Les preuves de prix disponibles actuellement soutiennent les arguments de Huang, du moins jusqu’à présent. Selon les chiffres de Silicon Data cités par la newsletter Net Interest, le coût horaire pour louer une Nvidia H100 est passé de 1,96 $ fin novembre à 2,71 $, avec des taux à terme orientés à la hausse jusqu’en 2027 et 2028. Baseten, un fournisseur de logiciels et de capacité de calcul, a déclaré que le fournisseur de cloud derrière ses GPU Blackwell B200 augmentera le prix de location de 2,63 $ l’heure à 5,10 $ lors du renouvellement de son contrat en octobre. Même les puces plus anciennes s’apprécient. CoreWeave a déclaré cette semaine lors de la présentation de ses résultats qu’elle a signé un contrat pour louer des puces Nvidia Ampere A100, introduites pour la première fois en 2020, jusqu’en 2029 à “un prix attractif”. Le directeur financier de CoreWeave a ajouté que l’entreprise reste “largement en rupture de stock sur les générations précédentes de GPU NVIDIA en plus des références actuelles”.

L’explication de Nvidia quant à cette durabilité repose sur le logiciel, et non sur le silicium. “CUDA offre aux développeurs et aux ingénieurs NVIDIA une plateforme commune pour mettre à jour continuellement Ampere, Hopper et Blackwell tout au long de leur durée de vie utile”, a déclaré Huang. “CUDA rend l’informatique NVIDIA polyvalente. La polyvalence la rend fongible. La fongibilité stimule l’utilisation et prolonge la durabilité, faisant du calcul NVIDIA un actif productif : louable, durable et finançable.”

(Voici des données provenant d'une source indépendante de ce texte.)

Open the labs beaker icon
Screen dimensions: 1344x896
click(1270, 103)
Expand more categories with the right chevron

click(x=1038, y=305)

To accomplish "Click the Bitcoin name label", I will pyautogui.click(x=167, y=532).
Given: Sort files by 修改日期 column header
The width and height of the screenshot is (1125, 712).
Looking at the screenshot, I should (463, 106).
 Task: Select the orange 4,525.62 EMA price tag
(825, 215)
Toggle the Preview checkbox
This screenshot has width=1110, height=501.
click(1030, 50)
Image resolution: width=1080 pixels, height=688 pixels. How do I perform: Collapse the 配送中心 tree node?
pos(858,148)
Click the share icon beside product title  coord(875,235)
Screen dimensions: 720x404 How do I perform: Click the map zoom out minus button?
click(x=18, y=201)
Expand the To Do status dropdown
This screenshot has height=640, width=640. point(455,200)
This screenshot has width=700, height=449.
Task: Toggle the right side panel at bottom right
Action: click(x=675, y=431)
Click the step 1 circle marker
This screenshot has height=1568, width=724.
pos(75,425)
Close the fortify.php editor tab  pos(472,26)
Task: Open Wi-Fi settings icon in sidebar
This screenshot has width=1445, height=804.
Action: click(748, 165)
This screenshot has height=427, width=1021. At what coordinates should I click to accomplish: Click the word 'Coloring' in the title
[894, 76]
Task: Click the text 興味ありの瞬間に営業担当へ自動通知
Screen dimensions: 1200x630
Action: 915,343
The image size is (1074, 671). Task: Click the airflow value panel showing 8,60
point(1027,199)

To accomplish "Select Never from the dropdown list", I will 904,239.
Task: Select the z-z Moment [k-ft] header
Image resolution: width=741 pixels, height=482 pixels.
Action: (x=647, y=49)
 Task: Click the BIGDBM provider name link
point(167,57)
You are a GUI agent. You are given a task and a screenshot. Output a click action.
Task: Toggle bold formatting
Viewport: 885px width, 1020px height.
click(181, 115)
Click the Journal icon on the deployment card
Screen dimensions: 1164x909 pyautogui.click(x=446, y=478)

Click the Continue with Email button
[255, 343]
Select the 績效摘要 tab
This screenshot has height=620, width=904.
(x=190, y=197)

Le contre-argument, évalué par le rendement et une dégradation de notation
Tout le monde ne traite pas les puces de Nvidia comme de l’immobilier. Ben Emons pense que les investisseurs devraient plutôt évaluer les GPU comme des équipements à forte dépréciation, et s’attend à ce qu’ils exigent des rendements de 11 % à 17 % selon leur position dans la structure du capital. Séparément, une note de Bank of America Securities souligne que les emprunteurs derrière ces prêts seront principalement des entreprises non-investment grade exclues des marchés de la dette traditionnels, des startups en IA et des néo-clouds. Ce sont deux affirmations distinctes provenant de deux sources distinctes, et non un chiffre combiné.
Le risque de baisse identifié est la Chine. Huawei, le fournisseur national dominant de puces d’IA chinoises, est sur la liste des entités du département du Commerce américain depuis 2019, et en mai le gouvernement américain a statué que les puces Ascend de Huawei violent les contrôles à l’exportation américains. La part d’environ 75 % de Nvidia sur le marché américain des puces d’IA, selon la plupart des estimations, est le tampon contre une guerre des prix chinoise, pas une garantie contre celle-ci. Emons soutient que si les producteurs chinois inondent le marché de silicium bon marché, le collatéral derrière des centaines de milliards de prêts pourrait perdre de la valeur plus vite que la dette n’arrive à échéance.
Pour l’instant, les données de prix penchent toujours vers l’argument de Huang, même selon une seconde mesure plus prudente. Huang a cité un chiffre distinct montrant que les taux de location des H100 ont grimpé d’environ 1,70 $ par heure de GPU fin 2025 à environ 2,35 $ cette année, une série différente des chiffres de Silicon Data ci-dessus mais pointant dans la même direction.
Le signal contraire en direct se trouve ailleurs, sur le bilan d’Oracle. S&P Global Ratings a dégradé la note de crédit d’émetteur à long terme d’Oracle de BBB à BBB- en juillet, un cran au-dessus du niveau spéculatif (“junk”), et Moody’s maintient une perspective négative sur l’entreprise. Le flux de trésorerie disponible d’Oracle pour l’exercice 2026 s’est élevé à −23,7 milliards de dollars. La dette à long terme est passée de 85,3 milliards de dollars à 122,3 milliards de dollars sur l’année, et les immobilisations corporelles nettes ont plus que doublé, passant de 56,7 milliards de dollars à 129,6 milliards de dollars. La marge brute a chuté de 80,6 % en 2021 à 65,8 % pour l’exercice 2026. S&P s’attend à ce que l’activité d’infrastructure cloud d’Oracle, qui représentait 27 % du chiffre d’affaires pour l’exercice 2026, gonfle à près de 60 % du chiffre d’affaires d’ici l’exercice 2028, un changement que S&P a qualifié de plus risqué que l’activité logicielle historique d’Oracle car il exige de lourds investissements initiaux avant qu’aucun bénéfice n’arrive.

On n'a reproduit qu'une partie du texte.